Researcher Affiliation Academia Yarin Gal yarin.gal@eng.cam.ac.uk University of Cambridge and Alan Turing Institute, London Jiri Hron jh2084@cam.ac.uk University of Cambridge Alex Kendall agk34@cam.ac.uk University of Cambridge
Pseudocode Yes A Python code snippet for Concrete dropout in Keras [5] is given in appendix C
Open Source Code Yes A Python code snippet for Concrete dropout in Keras [5] is given in appendix C, spanning about 20 lines of code, and experiment code is given online2. 2https://github.com/yaringal/Concrete Dropout
Open Datasets Yes We next assess the performance of our technique in a regression setting using the popular UCI benchmark [26]. We further experimented with the standard classification benchmark MNIST [24].
Dataset Splits No The paper mentions using a 'validation set split from the total data' in Section 4.5 and refers to 'maximise validation log-likelihood' in Section 2. It also notes 'Full results as well as experiment setup are given in the appendix D' for UCI datasets, implying details are deferred. However, specific percentages or sample counts for training/validation/test splits are not provided in the main text.

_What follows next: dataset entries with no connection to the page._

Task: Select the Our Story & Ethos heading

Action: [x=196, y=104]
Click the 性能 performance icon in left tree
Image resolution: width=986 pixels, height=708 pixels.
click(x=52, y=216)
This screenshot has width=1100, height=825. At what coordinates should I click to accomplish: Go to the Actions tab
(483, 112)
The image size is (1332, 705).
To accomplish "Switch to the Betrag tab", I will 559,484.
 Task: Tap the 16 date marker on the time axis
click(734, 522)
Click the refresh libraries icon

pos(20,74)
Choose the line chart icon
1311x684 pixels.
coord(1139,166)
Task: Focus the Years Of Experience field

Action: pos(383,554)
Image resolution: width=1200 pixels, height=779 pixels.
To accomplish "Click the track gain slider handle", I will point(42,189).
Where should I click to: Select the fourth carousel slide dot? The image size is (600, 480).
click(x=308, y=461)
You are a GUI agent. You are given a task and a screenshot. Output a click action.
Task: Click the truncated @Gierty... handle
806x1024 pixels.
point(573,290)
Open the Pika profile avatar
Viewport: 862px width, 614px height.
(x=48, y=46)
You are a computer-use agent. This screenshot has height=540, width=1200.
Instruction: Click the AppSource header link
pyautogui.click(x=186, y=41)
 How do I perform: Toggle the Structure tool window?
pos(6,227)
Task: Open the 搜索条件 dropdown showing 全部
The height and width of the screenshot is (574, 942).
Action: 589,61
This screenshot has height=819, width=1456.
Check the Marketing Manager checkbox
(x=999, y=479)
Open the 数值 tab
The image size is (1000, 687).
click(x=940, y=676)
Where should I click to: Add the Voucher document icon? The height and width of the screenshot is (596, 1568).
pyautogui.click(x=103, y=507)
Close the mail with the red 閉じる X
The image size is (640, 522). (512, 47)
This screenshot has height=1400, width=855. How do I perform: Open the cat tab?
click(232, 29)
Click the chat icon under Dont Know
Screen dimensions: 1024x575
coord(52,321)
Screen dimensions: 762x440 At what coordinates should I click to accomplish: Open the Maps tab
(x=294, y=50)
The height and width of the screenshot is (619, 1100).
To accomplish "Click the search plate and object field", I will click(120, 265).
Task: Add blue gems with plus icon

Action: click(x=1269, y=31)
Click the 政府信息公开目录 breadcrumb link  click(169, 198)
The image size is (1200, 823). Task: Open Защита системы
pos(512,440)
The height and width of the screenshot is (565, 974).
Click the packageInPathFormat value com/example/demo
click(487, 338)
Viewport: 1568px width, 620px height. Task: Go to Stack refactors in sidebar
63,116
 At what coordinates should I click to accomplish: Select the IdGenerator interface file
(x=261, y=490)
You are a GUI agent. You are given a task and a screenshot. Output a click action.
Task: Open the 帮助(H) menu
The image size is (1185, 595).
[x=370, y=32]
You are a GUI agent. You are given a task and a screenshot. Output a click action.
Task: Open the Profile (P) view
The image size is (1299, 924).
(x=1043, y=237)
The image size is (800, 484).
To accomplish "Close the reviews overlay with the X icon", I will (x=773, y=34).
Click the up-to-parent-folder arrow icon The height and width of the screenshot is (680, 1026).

Hardware Specification No The paper mentions the use of 'multiple GPUs' in the context of large models, but it does not specify any particular GPU models, CPU types, or other hardware specifications used for running its experiments.
Software Dependencies No The paper mentions 'Keras [5]' and a 'Python code snippet' but does not provide specific version numbers for Keras, Python, or any other software dependencies needed to replicate the experiment.
Experiment Setup Yes We used models with three hidden layers of size 1024 and ReLU non-linearities (Section 4.1), All experiments were performed using a fully connected neural network (NN) with 2 hidden layers, 50 units each (Section 4.2), All models were trained for 500 epochs ( 2 10^5 iterations) (Section 4.3), and We use Concrete dropout weight regulariser 10^-8 (derived from the prior length-scale) and dropout regulariser 0.01 N H W (Section 4.4).